Pictures excluded, output the lines of the data below between the one holding "The image size is (699, 318)." and the one holding "685x629 pixels.", inclusive, exactly as they stand.

*** LISTED ENTRIES ***

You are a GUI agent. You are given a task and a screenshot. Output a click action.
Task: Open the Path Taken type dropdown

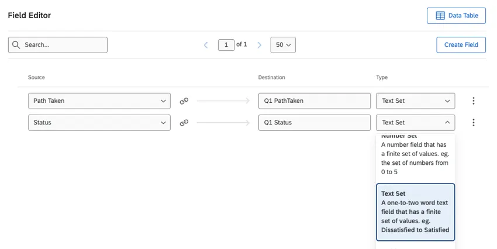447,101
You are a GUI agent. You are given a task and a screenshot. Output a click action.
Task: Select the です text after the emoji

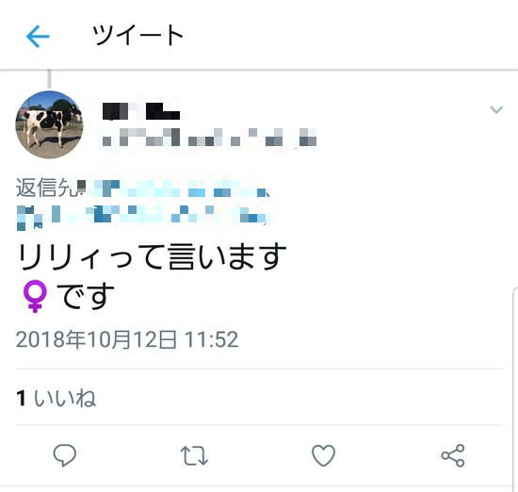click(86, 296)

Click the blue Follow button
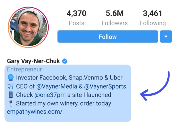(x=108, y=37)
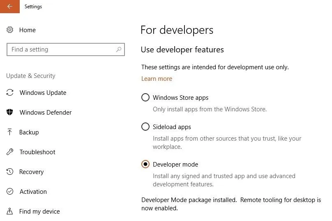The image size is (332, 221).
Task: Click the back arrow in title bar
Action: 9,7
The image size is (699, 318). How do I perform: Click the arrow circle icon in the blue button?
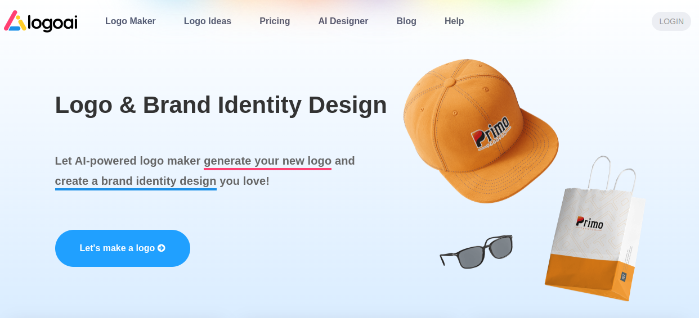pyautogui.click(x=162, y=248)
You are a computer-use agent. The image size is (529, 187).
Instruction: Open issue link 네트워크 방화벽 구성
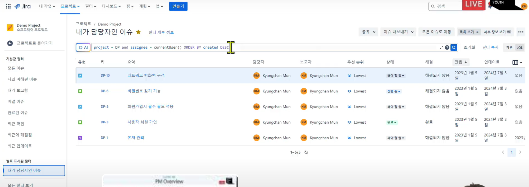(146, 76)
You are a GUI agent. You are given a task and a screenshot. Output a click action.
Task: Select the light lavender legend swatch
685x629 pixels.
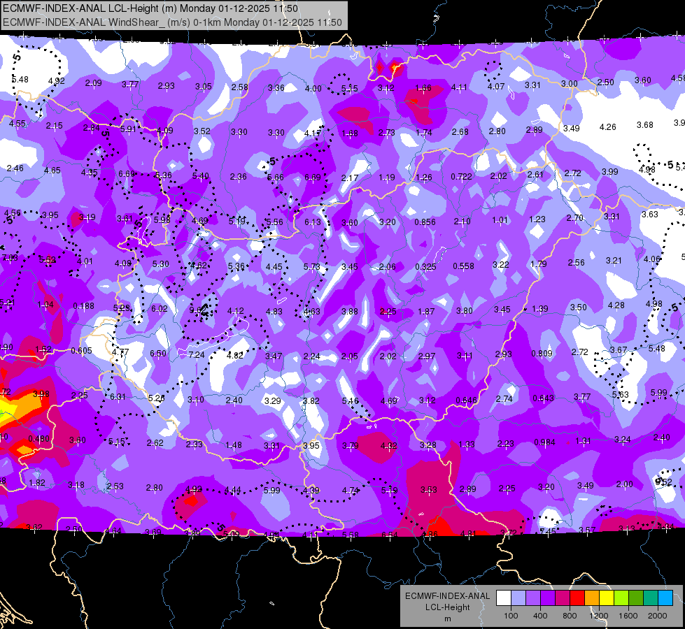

***
*** LISTED ENTRIES ***

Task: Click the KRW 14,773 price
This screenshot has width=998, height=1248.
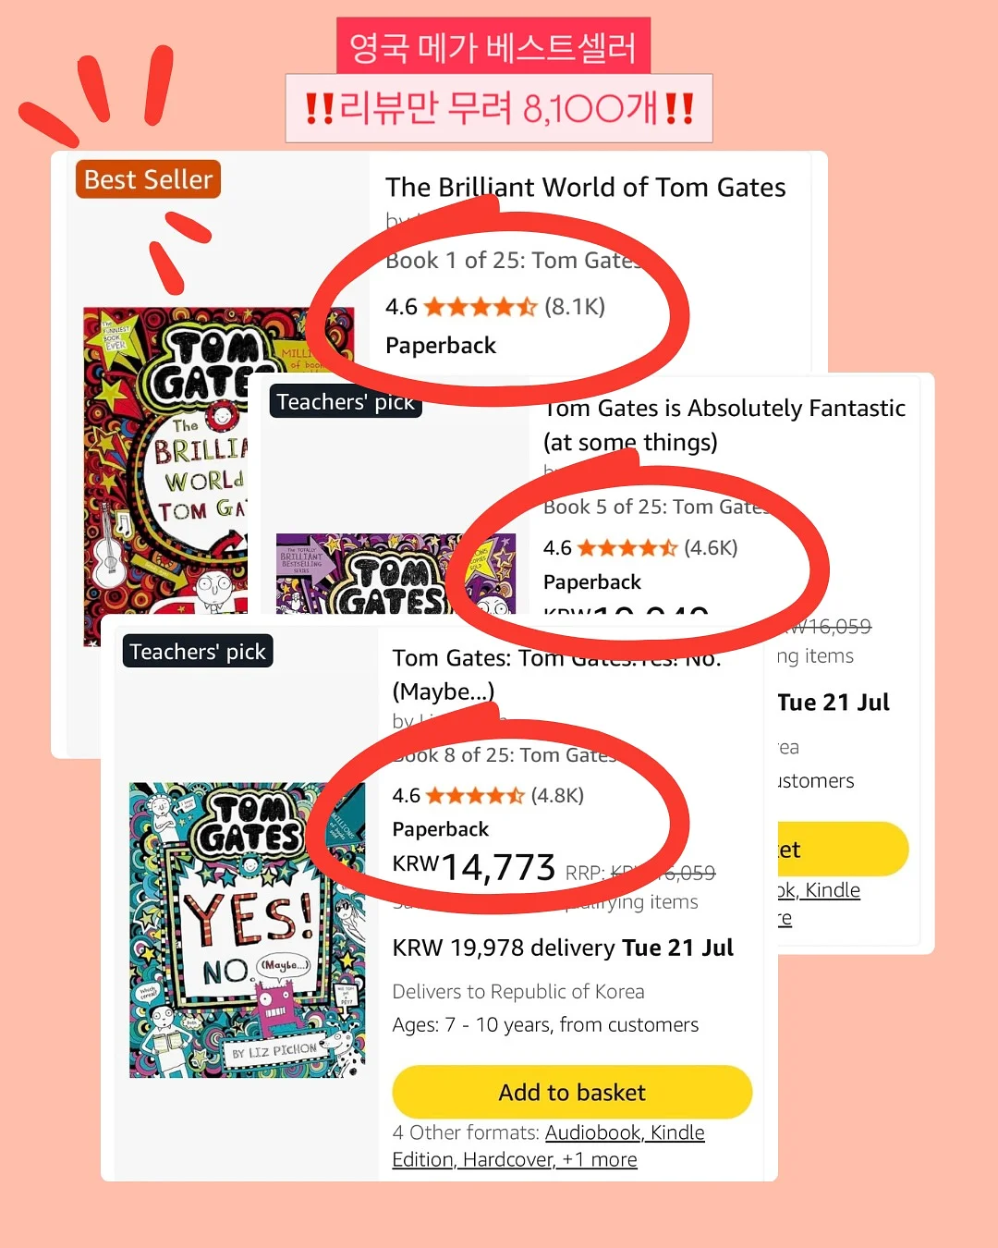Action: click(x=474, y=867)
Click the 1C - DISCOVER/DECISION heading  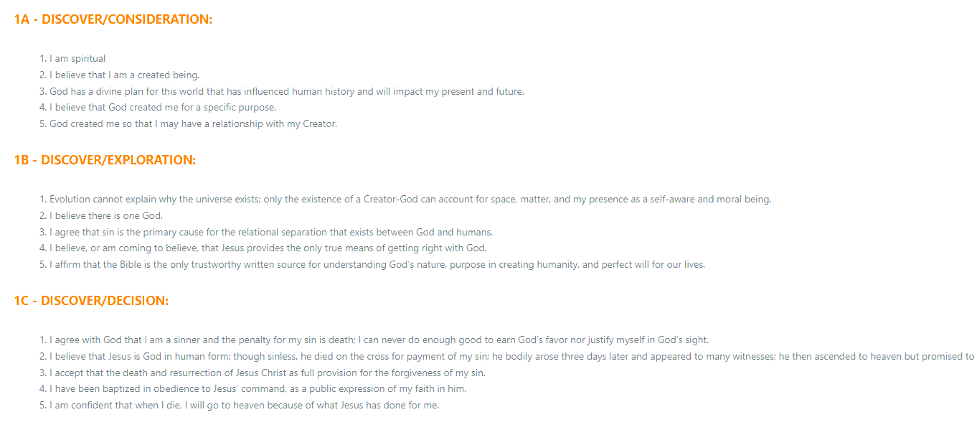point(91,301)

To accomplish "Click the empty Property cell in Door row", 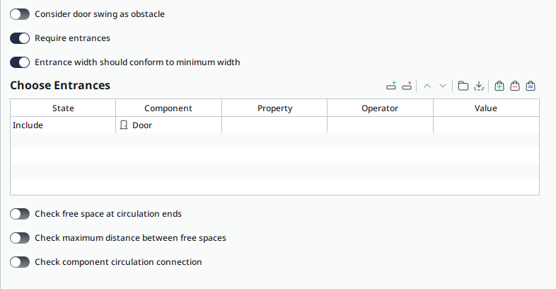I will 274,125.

***

### RESULT BELOW
The image size is (699, 318). How do I perform: Click the arrow circle icon in the blue button?
pyautogui.click(x=162, y=248)
You are a computer-use agent. The image size is (529, 187).
Instruction: Open issue link 네트워크 방화벽 구성
(146, 76)
You are a GUI agent. You are given a task and a screenshot. Output a click action.
Task: Select the light lavender legend swatch
685x629 pixels.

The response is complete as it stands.